Requirement: Output every line below exactly.

-*-*-

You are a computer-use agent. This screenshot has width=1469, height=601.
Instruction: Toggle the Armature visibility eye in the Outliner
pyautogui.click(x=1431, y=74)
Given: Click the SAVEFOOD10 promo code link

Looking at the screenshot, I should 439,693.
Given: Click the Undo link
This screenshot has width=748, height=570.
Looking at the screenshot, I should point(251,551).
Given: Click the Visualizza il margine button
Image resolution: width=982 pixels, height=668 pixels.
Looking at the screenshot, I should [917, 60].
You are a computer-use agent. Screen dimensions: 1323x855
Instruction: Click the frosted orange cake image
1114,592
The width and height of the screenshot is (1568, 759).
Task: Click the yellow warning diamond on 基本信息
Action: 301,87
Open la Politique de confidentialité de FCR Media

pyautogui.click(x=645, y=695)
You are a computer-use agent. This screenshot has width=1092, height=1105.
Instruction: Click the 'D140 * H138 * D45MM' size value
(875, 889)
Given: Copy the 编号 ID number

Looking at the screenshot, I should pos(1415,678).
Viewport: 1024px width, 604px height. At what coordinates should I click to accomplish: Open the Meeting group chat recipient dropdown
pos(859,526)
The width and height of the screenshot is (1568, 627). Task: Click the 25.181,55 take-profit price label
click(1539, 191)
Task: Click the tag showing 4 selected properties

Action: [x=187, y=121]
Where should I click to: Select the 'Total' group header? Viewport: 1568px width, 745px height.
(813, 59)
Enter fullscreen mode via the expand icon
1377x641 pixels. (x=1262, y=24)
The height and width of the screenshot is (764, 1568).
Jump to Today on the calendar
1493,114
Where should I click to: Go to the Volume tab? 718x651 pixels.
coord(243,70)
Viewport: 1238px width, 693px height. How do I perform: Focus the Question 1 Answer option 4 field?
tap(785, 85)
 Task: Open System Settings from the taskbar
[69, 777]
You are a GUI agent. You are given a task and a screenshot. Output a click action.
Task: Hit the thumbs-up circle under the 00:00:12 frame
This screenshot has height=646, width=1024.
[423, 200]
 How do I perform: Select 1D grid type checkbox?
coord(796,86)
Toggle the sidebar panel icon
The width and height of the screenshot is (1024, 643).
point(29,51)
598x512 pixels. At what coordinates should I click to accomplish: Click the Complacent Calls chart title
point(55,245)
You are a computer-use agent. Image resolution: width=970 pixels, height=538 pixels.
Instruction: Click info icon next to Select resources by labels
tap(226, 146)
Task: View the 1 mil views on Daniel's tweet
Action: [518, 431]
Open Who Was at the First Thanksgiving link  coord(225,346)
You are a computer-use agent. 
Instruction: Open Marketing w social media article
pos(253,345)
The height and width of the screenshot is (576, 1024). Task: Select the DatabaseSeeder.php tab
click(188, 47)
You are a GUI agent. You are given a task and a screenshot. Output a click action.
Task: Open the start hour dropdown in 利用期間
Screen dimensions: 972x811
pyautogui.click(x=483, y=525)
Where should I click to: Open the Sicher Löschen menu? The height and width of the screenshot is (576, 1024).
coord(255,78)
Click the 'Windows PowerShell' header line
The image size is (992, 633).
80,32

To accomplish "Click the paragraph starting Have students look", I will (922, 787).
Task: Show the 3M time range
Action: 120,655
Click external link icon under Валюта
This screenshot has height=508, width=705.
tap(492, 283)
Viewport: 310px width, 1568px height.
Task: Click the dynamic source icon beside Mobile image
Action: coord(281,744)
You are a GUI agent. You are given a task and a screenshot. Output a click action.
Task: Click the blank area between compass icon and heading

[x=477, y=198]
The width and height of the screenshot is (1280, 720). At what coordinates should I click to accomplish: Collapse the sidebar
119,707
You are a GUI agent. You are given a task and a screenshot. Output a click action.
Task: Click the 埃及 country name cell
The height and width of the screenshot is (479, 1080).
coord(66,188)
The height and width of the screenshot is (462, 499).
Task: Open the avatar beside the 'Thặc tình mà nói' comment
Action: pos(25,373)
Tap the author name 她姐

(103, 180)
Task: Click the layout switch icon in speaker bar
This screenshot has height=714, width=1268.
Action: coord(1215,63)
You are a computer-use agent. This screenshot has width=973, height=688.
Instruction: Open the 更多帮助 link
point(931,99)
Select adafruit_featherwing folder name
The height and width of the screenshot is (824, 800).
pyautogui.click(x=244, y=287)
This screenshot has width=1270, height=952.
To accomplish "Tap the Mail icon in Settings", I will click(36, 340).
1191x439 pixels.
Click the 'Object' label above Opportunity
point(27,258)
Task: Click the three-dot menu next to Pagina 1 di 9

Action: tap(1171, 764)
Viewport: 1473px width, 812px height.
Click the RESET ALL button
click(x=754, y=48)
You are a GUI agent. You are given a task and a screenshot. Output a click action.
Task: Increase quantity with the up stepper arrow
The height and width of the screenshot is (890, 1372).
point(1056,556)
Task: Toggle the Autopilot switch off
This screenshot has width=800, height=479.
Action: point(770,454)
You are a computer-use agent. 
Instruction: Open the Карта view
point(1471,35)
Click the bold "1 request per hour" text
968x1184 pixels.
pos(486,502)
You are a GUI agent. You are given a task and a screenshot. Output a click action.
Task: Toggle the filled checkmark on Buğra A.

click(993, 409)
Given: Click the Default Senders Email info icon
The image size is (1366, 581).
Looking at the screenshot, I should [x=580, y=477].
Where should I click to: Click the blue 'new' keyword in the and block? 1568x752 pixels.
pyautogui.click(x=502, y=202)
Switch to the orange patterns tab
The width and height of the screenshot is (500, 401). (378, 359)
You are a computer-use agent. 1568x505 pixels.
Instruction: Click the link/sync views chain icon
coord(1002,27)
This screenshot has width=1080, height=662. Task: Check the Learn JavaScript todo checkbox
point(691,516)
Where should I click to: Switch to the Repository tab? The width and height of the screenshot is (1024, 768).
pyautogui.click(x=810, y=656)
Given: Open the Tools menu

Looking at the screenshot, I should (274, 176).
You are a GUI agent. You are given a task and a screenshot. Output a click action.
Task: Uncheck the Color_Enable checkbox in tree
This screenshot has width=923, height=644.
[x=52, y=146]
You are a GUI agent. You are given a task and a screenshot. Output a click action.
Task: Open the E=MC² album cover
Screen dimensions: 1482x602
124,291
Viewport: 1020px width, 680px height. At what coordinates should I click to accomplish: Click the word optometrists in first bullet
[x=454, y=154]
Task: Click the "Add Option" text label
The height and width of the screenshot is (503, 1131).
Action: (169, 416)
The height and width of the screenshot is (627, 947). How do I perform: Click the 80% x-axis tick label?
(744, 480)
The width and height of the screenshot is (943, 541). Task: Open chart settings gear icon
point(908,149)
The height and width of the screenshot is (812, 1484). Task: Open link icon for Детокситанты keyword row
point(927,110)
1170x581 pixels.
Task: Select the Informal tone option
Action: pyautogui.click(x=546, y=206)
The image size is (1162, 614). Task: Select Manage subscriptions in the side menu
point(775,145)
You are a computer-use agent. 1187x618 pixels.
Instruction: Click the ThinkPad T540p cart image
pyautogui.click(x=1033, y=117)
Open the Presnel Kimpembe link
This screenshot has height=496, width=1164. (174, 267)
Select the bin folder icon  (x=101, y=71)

-*-*-

Exercise result:
You are a computer-use agent. This screenshot has width=1469, height=601.
Instruction: Toggle the Armature visibility eye in the Outliner
pyautogui.click(x=1431, y=74)
Given: Click the SAVEFOOD10 promo code link

Looking at the screenshot, I should 439,693.
Given: Click the Undo link
This screenshot has width=748, height=570.
Looking at the screenshot, I should point(251,551).
Given: Click the Visualizza il margine button
Image resolution: width=982 pixels, height=668 pixels.
Looking at the screenshot, I should [917, 60].
You are a computer-use agent. Screen dimensions: 1323x855
Instruction: Click the frosted orange cake image
1114,592
The width and height of the screenshot is (1568, 759).
Task: Click the yellow warning diamond on 基本信息
Action: 301,87
Open la Politique de confidentialité de FCR Media

pyautogui.click(x=645, y=695)
You are a computer-use agent. This screenshot has width=1092, height=1105.
Instruction: Click the 'D140 * H138 * D45MM' size value
(875, 889)
Given: Copy the 编号 ID number

Looking at the screenshot, I should pos(1415,678).
Viewport: 1024px width, 604px height. At what coordinates should I click to accomplish: Open the Meeting group chat recipient dropdown
pos(859,526)
The width and height of the screenshot is (1568, 627). Task: Click the 25.181,55 take-profit price label
click(1539, 191)
Task: Click the tag showing 4 selected properties

Action: [x=187, y=121]
Where should I click to: Select the 'Total' group header? Viewport: 1568px width, 745px height.
(813, 59)
Enter fullscreen mode via the expand icon
1377x641 pixels. (x=1262, y=24)
The height and width of the screenshot is (764, 1568).
Jump to Today on the calendar
1493,114
Where should I click to: Go to the Volume tab? 718x651 pixels.
coord(243,70)
Viewport: 1238px width, 693px height. How do I perform: Focus the Question 1 Answer option 4 field?
tap(785, 85)
 Task: Open System Settings from the taskbar
[69, 777]
You are a GUI agent. You are given a task and a screenshot. Output a click action.
Task: Hit the thumbs-up circle under the 00:00:12 frame
This screenshot has height=646, width=1024.
[423, 200]
 How do I perform: Select 1D grid type checkbox?
coord(796,86)
Toggle the sidebar panel icon
The width and height of the screenshot is (1024, 643).
point(29,51)
598x512 pixels. At what coordinates should I click to accomplish: Click the Complacent Calls chart title
point(55,245)
You are a computer-use agent. Image resolution: width=970 pixels, height=538 pixels.
Instruction: Click info icon next to Select resources by labels
tap(226, 146)
Task: View the 1 mil views on Daniel's tweet
Action: [518, 431]
Open Who Was at the First Thanksgiving link  coord(225,346)
You are a computer-use agent. 
Instruction: Open Marketing w social media article
pos(253,345)
The height and width of the screenshot is (576, 1024). Task: Select the DatabaseSeeder.php tab
click(188, 47)
You are a GUI agent. You are given a task and a screenshot. Output a click action.
Task: Open the start hour dropdown in 利用期間
Screen dimensions: 972x811
pyautogui.click(x=483, y=525)
Where should I click to: Open the Sicher Löschen menu? The height and width of the screenshot is (576, 1024).
coord(255,78)
Click the 'Windows PowerShell' header line
The image size is (992, 633).
80,32

To accomplish "Click the paragraph starting Have students look", I will (922, 787).
Task: Show the 3M time range
Action: 120,655
Click external link icon under Валюта
This screenshot has height=508, width=705.
tap(492, 283)
Viewport: 310px width, 1568px height.
Task: Click the dynamic source icon beside Mobile image
Action: coord(281,744)
You are a GUI agent. You are given a task and a screenshot. Output a click action.
Task: Click the blank area between compass icon and heading

[x=477, y=198]
The width and height of the screenshot is (1280, 720). At what coordinates should I click to accomplish: Collapse the sidebar
119,707
You are a GUI agent. You are given a task and a screenshot. Output a click action.
Task: Click the 埃及 country name cell
The height and width of the screenshot is (479, 1080).
coord(66,188)
The height and width of the screenshot is (462, 499).
Task: Open the avatar beside the 'Thặc tình mà nói' comment
Action: pos(25,373)
Tap the author name 她姐

(103, 180)
Task: Click the layout switch icon in speaker bar
This screenshot has height=714, width=1268.
Action: coord(1215,63)
You are a computer-use agent. This screenshot has width=973, height=688.
Instruction: Open the 更多帮助 link
point(931,99)
Select adafruit_featherwing folder name
The height and width of the screenshot is (824, 800).
pyautogui.click(x=244, y=287)
This screenshot has width=1270, height=952.
To accomplish "Tap the Mail icon in Settings", I will click(36, 340).
1191x439 pixels.
Click the 'Object' label above Opportunity
point(27,258)
Task: Click the three-dot menu next to Pagina 1 di 9

Action: tap(1171, 764)
Viewport: 1473px width, 812px height.
Click the RESET ALL button
click(x=754, y=48)
You are a GUI agent. You are given a task and a screenshot. Output a click action.
Task: Increase quantity with the up stepper arrow
The height and width of the screenshot is (890, 1372).
point(1056,556)
Task: Toggle the Autopilot switch off
This screenshot has width=800, height=479.
Action: point(770,454)
You are a computer-use agent. 
Instruction: Open the Карта view
point(1471,35)
Click the bold "1 request per hour" text
968x1184 pixels.
pos(486,502)
You are a GUI agent. You are given a task and a screenshot. Output a click action.
Task: Toggle the filled checkmark on Buğra A.

click(993, 409)
Given: Click the Default Senders Email info icon
The image size is (1366, 581).
Looking at the screenshot, I should [x=580, y=477].
Where should I click to: Click the blue 'new' keyword in the and block? 1568x752 pixels.
pyautogui.click(x=502, y=202)
Switch to the orange patterns tab
The width and height of the screenshot is (500, 401). (378, 359)
You are a computer-use agent. 1568x505 pixels.
Instruction: Click the link/sync views chain icon
coord(1002,27)
This screenshot has width=1080, height=662. Task: Check the Learn JavaScript todo checkbox
point(691,516)
Where should I click to: Switch to the Repository tab? The width and height of the screenshot is (1024, 768).
pyautogui.click(x=810, y=656)
Given: Open the Tools menu

Looking at the screenshot, I should (274, 176).
You are a GUI agent. You are given a task and a screenshot. Output a click action.
Task: Uncheck the Color_Enable checkbox in tree
This screenshot has width=923, height=644.
[x=52, y=146]
You are a GUI agent. You are given a task and a screenshot. Output a click action.
Task: Open the E=MC² album cover
Screen dimensions: 1482x602
124,291
Viewport: 1020px width, 680px height. At what coordinates should I click to accomplish: Click the word optometrists in first bullet
[x=454, y=154]
Task: Click the "Add Option" text label
The height and width of the screenshot is (503, 1131).
Action: (169, 416)
The height and width of the screenshot is (627, 947). How do I perform: Click the 80% x-axis tick label?
(744, 480)
The width and height of the screenshot is (943, 541). Task: Open chart settings gear icon
point(908,149)
The height and width of the screenshot is (812, 1484). Task: Open link icon for Детокситанты keyword row
point(927,110)
1170x581 pixels.
Task: Select the Informal tone option
Action: pyautogui.click(x=546, y=206)
The image size is (1162, 614). Task: Select Manage subscriptions in the side menu
point(775,145)
You are a computer-use agent. 1187x618 pixels.
Instruction: Click the ThinkPad T540p cart image
pyautogui.click(x=1033, y=117)
Open the Presnel Kimpembe link
This screenshot has height=496, width=1164. (174, 267)
Select the bin folder icon  (x=101, y=71)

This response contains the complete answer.